## What you will do
Begin at the top of the listing below. Write each line out exactly, ending with the line that holds "550x491 pixels.".
[Start of section]
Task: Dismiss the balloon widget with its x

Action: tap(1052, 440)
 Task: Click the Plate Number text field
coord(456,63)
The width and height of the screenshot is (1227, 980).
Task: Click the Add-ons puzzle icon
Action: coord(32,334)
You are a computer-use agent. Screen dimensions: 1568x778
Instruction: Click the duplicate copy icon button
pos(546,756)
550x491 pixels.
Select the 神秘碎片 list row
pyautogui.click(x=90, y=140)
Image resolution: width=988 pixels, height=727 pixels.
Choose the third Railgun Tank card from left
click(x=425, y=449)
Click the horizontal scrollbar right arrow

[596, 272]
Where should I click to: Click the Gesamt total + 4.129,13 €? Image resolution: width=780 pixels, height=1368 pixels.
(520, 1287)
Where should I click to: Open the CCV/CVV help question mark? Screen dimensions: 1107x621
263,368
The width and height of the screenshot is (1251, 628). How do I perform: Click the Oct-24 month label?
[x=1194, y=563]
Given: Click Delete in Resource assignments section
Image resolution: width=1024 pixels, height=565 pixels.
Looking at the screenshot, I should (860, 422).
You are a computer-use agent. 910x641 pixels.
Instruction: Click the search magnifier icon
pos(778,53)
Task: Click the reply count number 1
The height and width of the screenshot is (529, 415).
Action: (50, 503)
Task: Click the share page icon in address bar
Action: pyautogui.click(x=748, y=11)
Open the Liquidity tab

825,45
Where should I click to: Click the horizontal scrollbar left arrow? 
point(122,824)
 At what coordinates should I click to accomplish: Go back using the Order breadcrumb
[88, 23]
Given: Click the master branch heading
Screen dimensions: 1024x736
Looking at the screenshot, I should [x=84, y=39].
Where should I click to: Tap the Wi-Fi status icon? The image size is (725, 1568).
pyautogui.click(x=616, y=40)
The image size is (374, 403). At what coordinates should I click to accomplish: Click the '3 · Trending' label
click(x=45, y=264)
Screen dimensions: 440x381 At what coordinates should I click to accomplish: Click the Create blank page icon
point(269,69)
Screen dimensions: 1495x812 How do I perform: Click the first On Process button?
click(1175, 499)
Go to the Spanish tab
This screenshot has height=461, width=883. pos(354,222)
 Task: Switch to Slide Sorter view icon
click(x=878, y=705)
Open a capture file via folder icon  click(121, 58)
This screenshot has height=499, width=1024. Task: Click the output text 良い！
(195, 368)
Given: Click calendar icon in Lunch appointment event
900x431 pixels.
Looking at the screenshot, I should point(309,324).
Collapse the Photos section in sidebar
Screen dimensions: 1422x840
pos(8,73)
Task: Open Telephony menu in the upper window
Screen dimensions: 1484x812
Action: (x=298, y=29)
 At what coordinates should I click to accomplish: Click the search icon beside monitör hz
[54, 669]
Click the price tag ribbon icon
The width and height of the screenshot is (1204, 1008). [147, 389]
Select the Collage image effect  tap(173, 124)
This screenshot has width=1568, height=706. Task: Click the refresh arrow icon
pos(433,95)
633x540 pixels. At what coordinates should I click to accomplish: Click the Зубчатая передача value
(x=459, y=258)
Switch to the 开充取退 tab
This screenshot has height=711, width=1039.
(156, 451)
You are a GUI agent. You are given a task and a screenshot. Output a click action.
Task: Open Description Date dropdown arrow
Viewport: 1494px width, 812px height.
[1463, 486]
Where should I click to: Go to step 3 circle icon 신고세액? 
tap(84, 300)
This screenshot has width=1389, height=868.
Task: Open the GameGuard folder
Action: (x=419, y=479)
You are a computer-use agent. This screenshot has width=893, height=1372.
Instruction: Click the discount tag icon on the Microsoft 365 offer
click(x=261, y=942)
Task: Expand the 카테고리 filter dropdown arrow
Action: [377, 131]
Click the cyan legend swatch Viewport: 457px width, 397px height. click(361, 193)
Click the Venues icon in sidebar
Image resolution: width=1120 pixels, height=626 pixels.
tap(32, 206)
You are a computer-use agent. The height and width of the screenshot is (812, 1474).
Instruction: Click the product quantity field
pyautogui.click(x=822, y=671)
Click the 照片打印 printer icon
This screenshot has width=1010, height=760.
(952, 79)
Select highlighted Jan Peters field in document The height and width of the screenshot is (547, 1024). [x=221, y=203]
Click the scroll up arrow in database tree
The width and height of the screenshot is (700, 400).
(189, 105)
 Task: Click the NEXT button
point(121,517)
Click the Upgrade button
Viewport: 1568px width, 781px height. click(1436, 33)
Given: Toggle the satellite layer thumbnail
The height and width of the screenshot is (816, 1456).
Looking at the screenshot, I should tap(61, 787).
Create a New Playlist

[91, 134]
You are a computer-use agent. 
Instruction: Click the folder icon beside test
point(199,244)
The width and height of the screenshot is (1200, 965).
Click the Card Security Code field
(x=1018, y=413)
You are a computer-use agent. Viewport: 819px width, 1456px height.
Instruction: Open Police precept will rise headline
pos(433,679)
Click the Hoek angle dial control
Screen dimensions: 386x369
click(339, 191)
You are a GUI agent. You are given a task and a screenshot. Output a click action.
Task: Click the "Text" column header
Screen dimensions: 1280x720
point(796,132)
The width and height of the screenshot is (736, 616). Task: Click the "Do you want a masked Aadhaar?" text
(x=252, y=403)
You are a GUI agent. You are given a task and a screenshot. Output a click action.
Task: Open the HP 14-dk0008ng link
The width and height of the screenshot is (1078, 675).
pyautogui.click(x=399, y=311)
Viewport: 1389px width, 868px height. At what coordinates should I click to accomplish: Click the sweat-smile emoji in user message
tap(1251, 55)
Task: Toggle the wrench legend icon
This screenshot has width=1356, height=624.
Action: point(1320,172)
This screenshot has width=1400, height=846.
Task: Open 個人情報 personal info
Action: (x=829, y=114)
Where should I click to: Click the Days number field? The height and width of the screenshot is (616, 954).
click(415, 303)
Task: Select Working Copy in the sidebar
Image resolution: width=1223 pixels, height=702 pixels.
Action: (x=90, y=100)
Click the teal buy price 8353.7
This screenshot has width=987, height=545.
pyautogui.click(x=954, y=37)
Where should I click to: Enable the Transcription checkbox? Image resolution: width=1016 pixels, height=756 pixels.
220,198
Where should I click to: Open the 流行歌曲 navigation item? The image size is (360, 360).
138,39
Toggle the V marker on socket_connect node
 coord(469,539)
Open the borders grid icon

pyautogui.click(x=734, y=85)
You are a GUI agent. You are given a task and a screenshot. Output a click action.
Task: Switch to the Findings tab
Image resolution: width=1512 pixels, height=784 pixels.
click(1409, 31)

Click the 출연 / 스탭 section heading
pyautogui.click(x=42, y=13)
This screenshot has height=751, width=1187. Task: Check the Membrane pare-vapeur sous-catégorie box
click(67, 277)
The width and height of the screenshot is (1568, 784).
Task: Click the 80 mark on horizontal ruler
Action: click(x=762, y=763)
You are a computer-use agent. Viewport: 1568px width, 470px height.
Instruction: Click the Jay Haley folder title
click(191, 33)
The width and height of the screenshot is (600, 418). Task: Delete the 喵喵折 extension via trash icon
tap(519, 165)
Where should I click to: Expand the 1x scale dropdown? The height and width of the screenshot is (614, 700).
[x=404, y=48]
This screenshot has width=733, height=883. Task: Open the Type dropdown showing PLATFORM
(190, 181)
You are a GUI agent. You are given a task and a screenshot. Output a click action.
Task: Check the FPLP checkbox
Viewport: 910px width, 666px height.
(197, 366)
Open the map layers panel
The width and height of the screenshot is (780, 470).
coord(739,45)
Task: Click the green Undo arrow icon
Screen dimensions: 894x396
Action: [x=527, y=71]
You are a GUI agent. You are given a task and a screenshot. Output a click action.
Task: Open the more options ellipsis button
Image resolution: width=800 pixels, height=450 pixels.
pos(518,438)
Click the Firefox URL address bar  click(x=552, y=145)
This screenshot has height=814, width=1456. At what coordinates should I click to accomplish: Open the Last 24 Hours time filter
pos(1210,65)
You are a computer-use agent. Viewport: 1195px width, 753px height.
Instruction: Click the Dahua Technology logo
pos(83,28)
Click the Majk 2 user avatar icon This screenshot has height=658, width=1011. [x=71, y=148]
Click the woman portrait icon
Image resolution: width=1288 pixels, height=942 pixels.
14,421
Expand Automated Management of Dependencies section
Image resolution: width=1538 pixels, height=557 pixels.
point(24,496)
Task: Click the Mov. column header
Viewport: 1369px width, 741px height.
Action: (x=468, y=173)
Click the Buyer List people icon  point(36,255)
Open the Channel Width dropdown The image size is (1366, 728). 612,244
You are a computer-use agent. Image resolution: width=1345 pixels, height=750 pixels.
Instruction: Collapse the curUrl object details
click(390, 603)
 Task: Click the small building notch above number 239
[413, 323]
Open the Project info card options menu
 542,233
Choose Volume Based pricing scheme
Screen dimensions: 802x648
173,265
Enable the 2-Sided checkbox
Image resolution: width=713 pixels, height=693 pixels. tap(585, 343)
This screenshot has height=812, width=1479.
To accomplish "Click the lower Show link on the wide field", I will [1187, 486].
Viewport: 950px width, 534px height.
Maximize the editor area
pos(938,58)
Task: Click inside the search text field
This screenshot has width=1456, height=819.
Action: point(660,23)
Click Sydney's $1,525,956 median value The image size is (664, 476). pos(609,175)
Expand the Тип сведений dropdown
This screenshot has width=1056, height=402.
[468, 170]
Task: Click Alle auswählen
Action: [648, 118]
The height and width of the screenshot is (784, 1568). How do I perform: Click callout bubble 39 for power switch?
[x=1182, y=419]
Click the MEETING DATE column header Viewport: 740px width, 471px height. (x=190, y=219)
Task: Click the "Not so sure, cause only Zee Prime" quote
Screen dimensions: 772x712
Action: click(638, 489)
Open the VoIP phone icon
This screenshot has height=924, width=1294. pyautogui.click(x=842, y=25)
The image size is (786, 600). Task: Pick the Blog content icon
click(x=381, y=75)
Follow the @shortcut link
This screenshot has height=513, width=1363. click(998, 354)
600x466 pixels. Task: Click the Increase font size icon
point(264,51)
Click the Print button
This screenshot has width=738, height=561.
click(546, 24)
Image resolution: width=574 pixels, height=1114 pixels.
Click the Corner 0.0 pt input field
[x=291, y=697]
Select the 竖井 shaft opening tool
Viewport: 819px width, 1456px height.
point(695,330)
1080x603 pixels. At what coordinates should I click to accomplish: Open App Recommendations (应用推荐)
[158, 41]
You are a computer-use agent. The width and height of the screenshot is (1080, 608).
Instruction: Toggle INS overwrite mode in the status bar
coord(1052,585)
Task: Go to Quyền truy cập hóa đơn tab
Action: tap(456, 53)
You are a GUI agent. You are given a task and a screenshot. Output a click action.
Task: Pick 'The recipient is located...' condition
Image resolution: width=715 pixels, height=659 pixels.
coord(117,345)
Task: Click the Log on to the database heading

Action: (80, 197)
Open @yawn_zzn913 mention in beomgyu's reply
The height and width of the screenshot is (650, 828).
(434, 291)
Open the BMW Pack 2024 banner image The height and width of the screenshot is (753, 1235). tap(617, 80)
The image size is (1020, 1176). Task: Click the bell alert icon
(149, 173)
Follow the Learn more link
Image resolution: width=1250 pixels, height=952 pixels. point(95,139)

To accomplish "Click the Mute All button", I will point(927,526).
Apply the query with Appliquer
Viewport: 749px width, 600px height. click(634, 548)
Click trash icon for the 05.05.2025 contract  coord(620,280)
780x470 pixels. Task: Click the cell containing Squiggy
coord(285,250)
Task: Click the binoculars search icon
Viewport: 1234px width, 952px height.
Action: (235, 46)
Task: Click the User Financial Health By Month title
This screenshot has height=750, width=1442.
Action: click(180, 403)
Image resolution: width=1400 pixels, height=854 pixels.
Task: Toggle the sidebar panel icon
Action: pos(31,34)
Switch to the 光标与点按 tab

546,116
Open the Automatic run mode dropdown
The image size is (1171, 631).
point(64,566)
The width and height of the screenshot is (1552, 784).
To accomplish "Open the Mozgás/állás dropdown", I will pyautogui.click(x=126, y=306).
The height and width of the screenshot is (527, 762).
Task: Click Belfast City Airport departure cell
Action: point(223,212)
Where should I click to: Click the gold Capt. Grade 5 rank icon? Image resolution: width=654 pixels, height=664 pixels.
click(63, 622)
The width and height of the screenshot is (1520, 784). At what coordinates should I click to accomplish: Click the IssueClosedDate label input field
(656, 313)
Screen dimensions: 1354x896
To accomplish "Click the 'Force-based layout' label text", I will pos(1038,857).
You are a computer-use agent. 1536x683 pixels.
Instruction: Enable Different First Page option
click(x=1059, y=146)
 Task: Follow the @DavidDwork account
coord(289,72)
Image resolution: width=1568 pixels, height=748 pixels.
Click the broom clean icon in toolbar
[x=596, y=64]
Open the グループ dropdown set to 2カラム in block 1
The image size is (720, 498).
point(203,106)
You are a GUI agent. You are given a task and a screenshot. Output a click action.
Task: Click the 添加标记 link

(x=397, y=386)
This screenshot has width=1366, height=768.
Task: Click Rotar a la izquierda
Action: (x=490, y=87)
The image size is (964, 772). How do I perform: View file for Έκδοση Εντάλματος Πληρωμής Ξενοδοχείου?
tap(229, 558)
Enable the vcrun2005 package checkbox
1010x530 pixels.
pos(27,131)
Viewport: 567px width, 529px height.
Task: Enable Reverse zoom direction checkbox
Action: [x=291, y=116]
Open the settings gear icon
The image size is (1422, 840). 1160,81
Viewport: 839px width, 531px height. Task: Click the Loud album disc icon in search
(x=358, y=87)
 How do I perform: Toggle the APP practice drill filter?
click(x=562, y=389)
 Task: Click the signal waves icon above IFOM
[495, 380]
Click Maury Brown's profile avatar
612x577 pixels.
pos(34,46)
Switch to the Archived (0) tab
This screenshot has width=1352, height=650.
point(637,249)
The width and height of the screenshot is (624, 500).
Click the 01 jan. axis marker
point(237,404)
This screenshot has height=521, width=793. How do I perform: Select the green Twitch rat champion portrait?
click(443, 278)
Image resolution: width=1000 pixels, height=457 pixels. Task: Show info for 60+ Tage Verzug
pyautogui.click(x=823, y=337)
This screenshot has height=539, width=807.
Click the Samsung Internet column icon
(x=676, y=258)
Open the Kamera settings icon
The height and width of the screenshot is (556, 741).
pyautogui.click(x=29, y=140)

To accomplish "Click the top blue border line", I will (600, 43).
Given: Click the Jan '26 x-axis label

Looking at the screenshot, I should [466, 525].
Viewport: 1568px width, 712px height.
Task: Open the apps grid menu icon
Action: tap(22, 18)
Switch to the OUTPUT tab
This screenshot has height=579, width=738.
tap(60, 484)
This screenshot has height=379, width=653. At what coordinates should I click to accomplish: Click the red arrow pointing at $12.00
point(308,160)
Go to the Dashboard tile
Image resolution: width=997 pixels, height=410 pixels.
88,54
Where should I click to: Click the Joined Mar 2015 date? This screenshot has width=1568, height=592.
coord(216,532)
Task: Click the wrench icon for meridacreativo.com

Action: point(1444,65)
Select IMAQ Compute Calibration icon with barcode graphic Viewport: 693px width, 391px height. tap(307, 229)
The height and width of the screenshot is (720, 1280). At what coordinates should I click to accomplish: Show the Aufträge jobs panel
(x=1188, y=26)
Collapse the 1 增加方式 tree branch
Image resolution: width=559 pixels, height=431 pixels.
[End of section]
## Response below
Task: Dismiss the balloon widget with its x

Action: tap(1052, 440)
 Task: Click the Plate Number text field
coord(456,63)
The width and height of the screenshot is (1227, 980).
Task: Click the Add-ons puzzle icon
Action: coord(32,334)
You are a computer-use agent. Screen dimensions: 1568x778
Instruction: Click the duplicate copy icon button
pos(546,756)
550x491 pixels.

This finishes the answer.